(Material for the task)

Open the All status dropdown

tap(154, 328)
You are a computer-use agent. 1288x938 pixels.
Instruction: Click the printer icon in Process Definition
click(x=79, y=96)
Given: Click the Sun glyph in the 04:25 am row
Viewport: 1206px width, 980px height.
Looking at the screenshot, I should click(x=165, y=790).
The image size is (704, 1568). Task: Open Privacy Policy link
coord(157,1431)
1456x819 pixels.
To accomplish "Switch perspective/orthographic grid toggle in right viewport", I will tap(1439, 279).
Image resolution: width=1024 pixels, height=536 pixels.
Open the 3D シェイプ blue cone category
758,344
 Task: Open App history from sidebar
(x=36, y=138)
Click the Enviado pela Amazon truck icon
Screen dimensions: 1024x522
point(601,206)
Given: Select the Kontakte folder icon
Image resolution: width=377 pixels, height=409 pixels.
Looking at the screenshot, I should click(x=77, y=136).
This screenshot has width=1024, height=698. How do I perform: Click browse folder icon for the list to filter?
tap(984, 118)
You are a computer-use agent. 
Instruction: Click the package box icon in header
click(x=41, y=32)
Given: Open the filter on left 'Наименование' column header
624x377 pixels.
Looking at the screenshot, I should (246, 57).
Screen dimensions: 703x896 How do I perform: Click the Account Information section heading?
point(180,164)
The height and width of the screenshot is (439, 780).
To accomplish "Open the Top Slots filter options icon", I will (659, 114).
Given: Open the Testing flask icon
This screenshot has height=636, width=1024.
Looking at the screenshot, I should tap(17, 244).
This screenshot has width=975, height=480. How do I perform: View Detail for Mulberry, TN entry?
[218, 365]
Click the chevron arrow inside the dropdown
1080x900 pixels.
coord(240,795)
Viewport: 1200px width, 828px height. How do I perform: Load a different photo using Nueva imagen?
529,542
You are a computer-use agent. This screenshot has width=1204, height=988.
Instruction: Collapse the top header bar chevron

(End Material for the task)

■ **Prompt**:
Every record above must be duplicated exactly.

■ **Answer box**:
Open the All status dropdown

tap(154, 328)
You are a computer-use agent. 1288x938 pixels.
Instruction: Click the printer icon in Process Definition
click(x=79, y=96)
Given: Click the Sun glyph in the 04:25 am row
Viewport: 1206px width, 980px height.
Looking at the screenshot, I should click(x=165, y=790).
The image size is (704, 1568). Task: Open Privacy Policy link
coord(157,1431)
1456x819 pixels.
To accomplish "Switch perspective/orthographic grid toggle in right viewport", I will tap(1439, 279).
Image resolution: width=1024 pixels, height=536 pixels.
Open the 3D シェイプ blue cone category
758,344
 Task: Open App history from sidebar
(x=36, y=138)
Click the Enviado pela Amazon truck icon
Screen dimensions: 1024x522
point(601,206)
Given: Select the Kontakte folder icon
Image resolution: width=377 pixels, height=409 pixels.
Looking at the screenshot, I should click(x=77, y=136).
This screenshot has width=1024, height=698. How do I perform: Click browse folder icon for the list to filter?
tap(984, 118)
You are a computer-use agent. 
Instruction: Click the package box icon in header
click(x=41, y=32)
Given: Open the filter on left 'Наименование' column header
624x377 pixels.
Looking at the screenshot, I should (246, 57).
Screen dimensions: 703x896 How do I perform: Click the Account Information section heading?
point(180,164)
The height and width of the screenshot is (439, 780).
To accomplish "Open the Top Slots filter options icon", I will (659, 114).
Given: Open the Testing flask icon
This screenshot has height=636, width=1024.
Looking at the screenshot, I should tap(17, 244).
This screenshot has width=975, height=480. How do I perform: View Detail for Mulberry, TN entry?
[218, 365]
Click the chevron arrow inside the dropdown
1080x900 pixels.
coord(240,795)
Viewport: 1200px width, 828px height. How do I perform: Load a different photo using Nueva imagen?
529,542
You are a computer-use agent. This screenshot has width=1204, height=988.
Instruction: Collapse the top header bar chevron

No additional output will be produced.